Indeed, Alberta's provincial government surplus would have been even larger had Premier Ralph Klein (in preparation for yesterday's election call) not converted $2.3-billion in revenues into energy rebates for Albertans, who were facing some of the steepest price increases in the country.
But there are other winners too. Some are newcomers to the ranks of energy producers - such as Newfoundland and Nova Scotia, with offshore oil and gas respectively.
Some have their own oil and gas industries - such as Saskatchewan and British Columbia. And some are reaping windfall gains by selling electricity at soaring spots to the United States. British Columbia's provincially owned hydro utility is rolling in profit from supplying the energy-hungry California market. Manitoba also exports electricity to the United States.
Provincially, the big losers are Ontario, which consumes 6.6 times as much energy as it produces, and New Brunswick, where consumption is five times production.
Quebec is also a major net importer of energy.
As consumers, all face higher costs that will put a damper on growth this year. But their biggest immediate concern is not so much energy prices as the rapid slowdown in the U.S. economy, the biggest destination for their exports.

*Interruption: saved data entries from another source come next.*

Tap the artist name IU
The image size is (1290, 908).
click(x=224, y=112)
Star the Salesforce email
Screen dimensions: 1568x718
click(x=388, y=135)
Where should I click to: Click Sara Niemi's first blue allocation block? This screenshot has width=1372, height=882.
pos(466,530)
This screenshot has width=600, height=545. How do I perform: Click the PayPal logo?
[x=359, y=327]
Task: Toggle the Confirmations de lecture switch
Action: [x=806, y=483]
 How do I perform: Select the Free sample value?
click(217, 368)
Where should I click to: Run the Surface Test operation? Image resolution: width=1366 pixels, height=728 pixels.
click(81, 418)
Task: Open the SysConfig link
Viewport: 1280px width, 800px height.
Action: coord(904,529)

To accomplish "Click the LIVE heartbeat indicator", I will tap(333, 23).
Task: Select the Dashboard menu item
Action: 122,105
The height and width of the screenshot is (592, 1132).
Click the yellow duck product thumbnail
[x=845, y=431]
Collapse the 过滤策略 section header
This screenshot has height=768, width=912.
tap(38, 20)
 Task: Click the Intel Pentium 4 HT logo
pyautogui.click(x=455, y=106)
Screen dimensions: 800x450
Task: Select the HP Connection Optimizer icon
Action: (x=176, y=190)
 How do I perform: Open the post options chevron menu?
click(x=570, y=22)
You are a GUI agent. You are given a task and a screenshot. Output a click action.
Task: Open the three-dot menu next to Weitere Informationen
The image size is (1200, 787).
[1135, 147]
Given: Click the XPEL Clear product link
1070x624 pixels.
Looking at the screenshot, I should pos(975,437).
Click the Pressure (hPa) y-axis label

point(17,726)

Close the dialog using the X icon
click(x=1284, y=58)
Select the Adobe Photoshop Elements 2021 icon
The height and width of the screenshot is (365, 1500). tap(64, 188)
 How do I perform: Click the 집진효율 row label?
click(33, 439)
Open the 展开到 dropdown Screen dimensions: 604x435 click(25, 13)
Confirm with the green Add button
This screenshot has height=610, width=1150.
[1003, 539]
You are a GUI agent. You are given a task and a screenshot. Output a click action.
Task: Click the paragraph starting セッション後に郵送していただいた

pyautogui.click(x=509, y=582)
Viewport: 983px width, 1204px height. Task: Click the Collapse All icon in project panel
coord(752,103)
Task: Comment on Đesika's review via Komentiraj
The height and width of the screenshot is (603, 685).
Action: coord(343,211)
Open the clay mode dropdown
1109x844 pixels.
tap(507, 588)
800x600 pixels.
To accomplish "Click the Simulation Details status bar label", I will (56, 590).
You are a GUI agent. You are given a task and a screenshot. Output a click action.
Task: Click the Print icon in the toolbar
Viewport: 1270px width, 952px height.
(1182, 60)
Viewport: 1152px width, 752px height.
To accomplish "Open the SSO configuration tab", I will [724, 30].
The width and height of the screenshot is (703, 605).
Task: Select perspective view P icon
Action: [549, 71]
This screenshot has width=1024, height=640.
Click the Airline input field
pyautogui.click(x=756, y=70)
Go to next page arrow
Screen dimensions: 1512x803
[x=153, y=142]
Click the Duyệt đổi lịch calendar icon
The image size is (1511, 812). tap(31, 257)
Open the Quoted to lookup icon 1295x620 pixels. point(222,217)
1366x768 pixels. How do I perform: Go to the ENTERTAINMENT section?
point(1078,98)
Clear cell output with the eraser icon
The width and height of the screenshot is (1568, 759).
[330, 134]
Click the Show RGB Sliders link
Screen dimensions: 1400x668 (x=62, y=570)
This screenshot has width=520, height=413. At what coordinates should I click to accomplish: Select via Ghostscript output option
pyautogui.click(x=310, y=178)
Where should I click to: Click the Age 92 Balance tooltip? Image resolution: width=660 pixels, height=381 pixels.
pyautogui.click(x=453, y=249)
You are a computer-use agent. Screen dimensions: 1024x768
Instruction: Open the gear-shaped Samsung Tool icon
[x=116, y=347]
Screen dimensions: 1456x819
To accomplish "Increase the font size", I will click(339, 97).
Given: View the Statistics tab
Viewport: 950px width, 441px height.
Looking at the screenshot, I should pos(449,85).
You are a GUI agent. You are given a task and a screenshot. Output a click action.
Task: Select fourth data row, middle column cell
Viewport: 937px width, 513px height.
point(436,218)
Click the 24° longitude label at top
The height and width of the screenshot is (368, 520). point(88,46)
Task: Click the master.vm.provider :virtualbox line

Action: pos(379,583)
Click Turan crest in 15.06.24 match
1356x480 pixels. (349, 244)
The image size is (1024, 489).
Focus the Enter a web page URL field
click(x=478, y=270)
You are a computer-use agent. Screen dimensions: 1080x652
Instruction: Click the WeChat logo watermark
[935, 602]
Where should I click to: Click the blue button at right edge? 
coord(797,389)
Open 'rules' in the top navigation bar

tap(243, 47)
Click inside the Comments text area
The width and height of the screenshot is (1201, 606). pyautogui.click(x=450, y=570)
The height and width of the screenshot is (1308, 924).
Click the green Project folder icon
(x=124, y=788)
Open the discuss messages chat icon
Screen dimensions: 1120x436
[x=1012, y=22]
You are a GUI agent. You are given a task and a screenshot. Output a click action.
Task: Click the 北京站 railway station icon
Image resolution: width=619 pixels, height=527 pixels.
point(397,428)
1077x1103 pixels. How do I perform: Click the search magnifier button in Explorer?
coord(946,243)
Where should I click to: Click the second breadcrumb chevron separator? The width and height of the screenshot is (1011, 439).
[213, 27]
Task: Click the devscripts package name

The changing economics of energy points to new winners and losers ahead - and new battles. In recent years, thermal generators fired with natural gas have become the preferred source for new electricity production. Cheap, clean and safe, gas paved the way for a shift away from coal- and nuclear-fired plants.
With electricity demand rising fast - partly to meet the growing hunger of the Internet, whose servers gobble up electrons - Mr. Plourde said higher natural gas prices raise a host of new issues, both economic and environmental.